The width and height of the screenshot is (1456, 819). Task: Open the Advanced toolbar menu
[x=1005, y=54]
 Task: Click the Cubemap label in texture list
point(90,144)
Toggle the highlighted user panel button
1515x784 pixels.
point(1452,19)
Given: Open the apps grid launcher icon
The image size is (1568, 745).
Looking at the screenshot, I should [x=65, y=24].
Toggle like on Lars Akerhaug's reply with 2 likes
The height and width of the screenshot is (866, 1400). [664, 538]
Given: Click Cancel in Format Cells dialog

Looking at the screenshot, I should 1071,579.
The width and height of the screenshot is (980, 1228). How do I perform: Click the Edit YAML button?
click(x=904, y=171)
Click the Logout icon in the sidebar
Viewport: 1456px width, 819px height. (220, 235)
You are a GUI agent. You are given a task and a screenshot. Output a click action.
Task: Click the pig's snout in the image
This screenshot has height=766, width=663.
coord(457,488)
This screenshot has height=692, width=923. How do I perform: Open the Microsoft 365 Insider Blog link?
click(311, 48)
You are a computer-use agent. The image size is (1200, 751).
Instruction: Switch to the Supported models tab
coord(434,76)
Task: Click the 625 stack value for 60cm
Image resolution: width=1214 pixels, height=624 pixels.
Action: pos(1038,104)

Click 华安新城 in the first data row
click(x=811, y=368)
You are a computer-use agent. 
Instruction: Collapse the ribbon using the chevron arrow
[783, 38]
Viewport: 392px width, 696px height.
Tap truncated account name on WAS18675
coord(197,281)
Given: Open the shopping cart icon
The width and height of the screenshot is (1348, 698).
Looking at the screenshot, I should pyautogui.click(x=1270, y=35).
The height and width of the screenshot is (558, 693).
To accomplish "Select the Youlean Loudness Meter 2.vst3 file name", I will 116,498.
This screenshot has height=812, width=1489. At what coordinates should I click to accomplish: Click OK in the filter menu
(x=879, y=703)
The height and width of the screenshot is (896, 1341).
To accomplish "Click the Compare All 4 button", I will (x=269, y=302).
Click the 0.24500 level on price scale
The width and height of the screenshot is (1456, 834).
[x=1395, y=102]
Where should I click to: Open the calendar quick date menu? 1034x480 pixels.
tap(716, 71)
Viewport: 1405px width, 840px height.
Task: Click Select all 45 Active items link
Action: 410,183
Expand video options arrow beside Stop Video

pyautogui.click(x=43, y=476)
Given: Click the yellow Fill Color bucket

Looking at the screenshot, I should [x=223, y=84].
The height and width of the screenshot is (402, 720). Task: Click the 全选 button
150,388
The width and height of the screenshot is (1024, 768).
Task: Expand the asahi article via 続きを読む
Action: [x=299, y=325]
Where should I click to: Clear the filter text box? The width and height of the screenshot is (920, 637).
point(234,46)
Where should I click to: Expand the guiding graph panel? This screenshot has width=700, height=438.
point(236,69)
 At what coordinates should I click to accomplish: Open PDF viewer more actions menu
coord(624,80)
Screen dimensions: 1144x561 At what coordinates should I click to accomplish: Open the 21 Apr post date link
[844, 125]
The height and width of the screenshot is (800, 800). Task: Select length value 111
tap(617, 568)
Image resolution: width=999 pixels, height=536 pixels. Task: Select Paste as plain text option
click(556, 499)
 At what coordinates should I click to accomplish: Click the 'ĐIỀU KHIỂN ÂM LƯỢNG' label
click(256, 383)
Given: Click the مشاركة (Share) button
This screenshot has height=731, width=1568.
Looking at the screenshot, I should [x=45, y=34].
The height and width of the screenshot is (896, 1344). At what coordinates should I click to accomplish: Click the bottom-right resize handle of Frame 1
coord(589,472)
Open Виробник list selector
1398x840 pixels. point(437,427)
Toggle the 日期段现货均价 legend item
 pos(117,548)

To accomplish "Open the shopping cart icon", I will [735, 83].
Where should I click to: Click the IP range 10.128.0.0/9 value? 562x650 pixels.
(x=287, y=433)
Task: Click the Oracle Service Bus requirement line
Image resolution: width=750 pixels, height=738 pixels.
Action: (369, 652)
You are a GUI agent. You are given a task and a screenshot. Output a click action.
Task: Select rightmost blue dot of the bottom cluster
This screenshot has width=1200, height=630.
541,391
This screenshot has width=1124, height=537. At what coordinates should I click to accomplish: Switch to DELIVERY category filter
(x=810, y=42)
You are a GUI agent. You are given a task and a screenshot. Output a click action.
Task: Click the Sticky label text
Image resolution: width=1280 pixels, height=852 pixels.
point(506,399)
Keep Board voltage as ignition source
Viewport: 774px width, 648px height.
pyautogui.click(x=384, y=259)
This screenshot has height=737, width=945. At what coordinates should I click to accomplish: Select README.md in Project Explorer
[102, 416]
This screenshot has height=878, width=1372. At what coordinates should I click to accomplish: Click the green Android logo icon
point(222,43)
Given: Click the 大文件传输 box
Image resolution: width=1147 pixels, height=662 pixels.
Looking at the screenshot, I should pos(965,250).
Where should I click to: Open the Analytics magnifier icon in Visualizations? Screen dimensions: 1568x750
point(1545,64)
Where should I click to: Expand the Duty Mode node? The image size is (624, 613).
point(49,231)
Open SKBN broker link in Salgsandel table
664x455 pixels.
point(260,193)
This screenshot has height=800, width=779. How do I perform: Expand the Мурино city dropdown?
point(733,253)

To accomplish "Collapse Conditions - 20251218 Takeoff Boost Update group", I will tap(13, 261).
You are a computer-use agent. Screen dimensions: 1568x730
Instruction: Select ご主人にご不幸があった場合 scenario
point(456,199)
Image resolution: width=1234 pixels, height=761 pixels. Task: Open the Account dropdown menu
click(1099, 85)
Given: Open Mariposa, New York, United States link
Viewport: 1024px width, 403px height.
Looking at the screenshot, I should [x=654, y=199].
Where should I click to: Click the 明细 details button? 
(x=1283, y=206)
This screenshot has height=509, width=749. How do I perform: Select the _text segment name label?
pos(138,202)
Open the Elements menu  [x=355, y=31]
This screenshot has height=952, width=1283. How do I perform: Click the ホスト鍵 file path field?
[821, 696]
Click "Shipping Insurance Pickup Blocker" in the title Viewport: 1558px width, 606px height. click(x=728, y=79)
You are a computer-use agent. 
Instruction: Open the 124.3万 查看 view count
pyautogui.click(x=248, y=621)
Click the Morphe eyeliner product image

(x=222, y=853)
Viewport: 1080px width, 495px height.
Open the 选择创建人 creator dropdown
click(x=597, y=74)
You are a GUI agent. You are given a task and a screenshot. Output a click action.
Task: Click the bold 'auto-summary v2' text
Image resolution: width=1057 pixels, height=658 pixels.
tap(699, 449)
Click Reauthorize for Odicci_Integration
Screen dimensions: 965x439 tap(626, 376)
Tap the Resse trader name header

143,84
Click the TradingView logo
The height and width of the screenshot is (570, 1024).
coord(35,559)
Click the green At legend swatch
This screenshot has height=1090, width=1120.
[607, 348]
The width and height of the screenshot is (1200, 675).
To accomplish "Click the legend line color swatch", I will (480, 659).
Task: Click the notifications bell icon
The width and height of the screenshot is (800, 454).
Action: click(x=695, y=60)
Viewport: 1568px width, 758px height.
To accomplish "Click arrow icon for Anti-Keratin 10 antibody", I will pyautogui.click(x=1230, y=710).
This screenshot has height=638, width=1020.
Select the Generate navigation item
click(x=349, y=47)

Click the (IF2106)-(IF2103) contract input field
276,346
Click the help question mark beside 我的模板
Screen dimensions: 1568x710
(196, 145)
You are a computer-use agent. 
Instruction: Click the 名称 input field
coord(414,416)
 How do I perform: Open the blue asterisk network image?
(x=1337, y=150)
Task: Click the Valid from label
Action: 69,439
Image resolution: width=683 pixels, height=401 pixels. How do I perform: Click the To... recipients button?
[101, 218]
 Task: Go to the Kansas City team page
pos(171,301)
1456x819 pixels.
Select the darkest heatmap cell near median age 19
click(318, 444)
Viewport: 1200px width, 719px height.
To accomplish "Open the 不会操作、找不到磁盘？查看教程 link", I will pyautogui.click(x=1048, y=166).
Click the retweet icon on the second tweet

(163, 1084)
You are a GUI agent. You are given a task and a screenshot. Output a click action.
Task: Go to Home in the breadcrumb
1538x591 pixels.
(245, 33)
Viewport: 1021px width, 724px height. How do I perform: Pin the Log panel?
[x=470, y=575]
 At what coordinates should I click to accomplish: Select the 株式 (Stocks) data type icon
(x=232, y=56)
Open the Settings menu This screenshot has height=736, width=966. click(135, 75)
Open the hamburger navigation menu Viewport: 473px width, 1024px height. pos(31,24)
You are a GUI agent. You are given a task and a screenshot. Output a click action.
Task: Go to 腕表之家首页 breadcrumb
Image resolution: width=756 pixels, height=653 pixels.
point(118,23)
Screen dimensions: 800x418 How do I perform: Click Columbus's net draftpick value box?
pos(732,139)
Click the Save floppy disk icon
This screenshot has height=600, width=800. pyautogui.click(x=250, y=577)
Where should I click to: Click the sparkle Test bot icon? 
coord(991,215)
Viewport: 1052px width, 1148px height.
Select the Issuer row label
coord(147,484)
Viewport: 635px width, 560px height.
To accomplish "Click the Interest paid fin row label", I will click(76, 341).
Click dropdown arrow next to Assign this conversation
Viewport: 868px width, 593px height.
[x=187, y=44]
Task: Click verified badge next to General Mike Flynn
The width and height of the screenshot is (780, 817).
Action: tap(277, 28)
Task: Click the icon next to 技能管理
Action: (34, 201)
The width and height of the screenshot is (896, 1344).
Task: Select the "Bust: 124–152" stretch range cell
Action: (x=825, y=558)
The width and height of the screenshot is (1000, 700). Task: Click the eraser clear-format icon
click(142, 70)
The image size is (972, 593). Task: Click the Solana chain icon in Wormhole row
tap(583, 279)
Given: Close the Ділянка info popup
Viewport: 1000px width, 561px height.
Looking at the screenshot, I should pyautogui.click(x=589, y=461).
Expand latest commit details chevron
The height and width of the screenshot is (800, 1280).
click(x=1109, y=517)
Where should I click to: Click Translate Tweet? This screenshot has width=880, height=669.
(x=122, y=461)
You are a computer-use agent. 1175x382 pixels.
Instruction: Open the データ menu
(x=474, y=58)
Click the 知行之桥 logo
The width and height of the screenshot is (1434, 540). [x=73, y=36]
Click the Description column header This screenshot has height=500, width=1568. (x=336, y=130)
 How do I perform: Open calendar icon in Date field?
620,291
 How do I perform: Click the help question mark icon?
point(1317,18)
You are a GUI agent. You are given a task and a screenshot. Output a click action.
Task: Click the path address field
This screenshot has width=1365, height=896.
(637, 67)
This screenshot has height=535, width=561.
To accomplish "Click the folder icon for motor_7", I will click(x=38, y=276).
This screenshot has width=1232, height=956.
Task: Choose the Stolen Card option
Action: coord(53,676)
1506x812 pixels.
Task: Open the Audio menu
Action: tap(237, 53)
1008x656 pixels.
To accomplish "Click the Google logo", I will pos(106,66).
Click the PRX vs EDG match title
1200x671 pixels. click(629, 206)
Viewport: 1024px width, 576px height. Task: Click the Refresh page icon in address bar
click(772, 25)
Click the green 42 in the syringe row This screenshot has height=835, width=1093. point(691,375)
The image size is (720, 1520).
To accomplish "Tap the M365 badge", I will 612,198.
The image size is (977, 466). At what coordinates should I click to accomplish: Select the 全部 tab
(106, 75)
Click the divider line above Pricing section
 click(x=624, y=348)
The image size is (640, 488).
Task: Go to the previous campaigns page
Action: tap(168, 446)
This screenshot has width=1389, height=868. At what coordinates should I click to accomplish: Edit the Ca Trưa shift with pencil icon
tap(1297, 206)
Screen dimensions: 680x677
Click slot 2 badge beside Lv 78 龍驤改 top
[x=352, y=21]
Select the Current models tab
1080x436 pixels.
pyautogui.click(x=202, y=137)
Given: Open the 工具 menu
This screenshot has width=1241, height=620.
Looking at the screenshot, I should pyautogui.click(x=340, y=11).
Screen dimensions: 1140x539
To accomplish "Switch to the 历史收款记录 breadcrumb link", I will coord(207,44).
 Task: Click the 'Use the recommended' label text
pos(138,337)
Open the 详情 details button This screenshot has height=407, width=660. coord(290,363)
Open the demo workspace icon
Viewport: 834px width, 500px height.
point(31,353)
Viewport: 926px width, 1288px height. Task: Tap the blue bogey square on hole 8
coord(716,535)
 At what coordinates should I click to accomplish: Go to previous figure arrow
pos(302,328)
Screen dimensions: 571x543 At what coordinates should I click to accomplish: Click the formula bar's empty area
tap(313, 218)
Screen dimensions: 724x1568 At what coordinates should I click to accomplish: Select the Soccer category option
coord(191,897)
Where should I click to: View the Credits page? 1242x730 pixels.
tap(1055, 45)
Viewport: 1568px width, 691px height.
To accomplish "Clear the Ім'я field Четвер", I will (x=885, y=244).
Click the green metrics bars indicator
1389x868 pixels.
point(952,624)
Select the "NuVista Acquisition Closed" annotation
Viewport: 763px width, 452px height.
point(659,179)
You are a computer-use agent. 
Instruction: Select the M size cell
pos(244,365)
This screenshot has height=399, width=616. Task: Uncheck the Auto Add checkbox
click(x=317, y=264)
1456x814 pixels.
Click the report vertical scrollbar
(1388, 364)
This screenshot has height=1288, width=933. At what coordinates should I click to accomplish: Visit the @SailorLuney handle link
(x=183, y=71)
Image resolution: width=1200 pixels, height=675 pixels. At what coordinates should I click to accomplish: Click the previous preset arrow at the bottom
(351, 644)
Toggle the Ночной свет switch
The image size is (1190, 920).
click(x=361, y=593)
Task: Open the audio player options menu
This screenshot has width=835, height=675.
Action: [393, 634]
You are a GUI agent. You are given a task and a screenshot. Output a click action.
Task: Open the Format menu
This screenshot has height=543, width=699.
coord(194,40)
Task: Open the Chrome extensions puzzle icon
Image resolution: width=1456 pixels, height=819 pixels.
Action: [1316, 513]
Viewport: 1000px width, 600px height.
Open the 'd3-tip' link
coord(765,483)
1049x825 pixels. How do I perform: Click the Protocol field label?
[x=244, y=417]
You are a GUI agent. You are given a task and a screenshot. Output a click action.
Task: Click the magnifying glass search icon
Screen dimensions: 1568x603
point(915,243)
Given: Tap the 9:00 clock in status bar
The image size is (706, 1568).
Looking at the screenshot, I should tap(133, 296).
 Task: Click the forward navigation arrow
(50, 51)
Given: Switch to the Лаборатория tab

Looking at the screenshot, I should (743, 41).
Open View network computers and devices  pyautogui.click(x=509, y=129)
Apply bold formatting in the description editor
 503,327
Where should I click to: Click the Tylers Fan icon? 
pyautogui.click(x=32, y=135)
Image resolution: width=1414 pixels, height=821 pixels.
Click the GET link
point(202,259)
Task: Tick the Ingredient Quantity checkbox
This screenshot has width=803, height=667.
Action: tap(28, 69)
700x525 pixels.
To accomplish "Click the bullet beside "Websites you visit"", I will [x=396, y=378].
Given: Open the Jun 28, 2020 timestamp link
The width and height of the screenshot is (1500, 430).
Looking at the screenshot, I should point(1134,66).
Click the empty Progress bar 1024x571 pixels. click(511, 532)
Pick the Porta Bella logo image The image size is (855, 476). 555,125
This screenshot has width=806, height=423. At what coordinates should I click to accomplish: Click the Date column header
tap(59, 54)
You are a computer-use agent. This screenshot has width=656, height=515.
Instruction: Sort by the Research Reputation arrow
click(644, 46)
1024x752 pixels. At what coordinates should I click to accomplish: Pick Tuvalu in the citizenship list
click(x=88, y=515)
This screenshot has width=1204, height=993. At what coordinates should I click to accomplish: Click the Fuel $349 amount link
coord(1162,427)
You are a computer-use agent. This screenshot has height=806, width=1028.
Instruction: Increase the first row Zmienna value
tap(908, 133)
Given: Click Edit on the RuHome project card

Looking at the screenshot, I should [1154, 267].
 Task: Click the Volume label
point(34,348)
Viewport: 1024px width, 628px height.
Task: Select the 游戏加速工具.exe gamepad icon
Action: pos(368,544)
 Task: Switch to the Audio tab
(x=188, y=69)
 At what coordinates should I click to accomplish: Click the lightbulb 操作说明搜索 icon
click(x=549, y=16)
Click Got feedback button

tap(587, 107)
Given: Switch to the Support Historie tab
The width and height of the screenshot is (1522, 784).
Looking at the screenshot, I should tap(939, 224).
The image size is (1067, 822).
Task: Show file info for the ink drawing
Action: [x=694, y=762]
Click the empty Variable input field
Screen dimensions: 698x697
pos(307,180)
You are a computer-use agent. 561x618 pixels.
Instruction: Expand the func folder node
· · · · · · ·
**EXERCISE REQUIREMENTS:**
Go through the records and tally the lines that include "breadcrumb". Write only the number.

**TASK ANSWER:**
3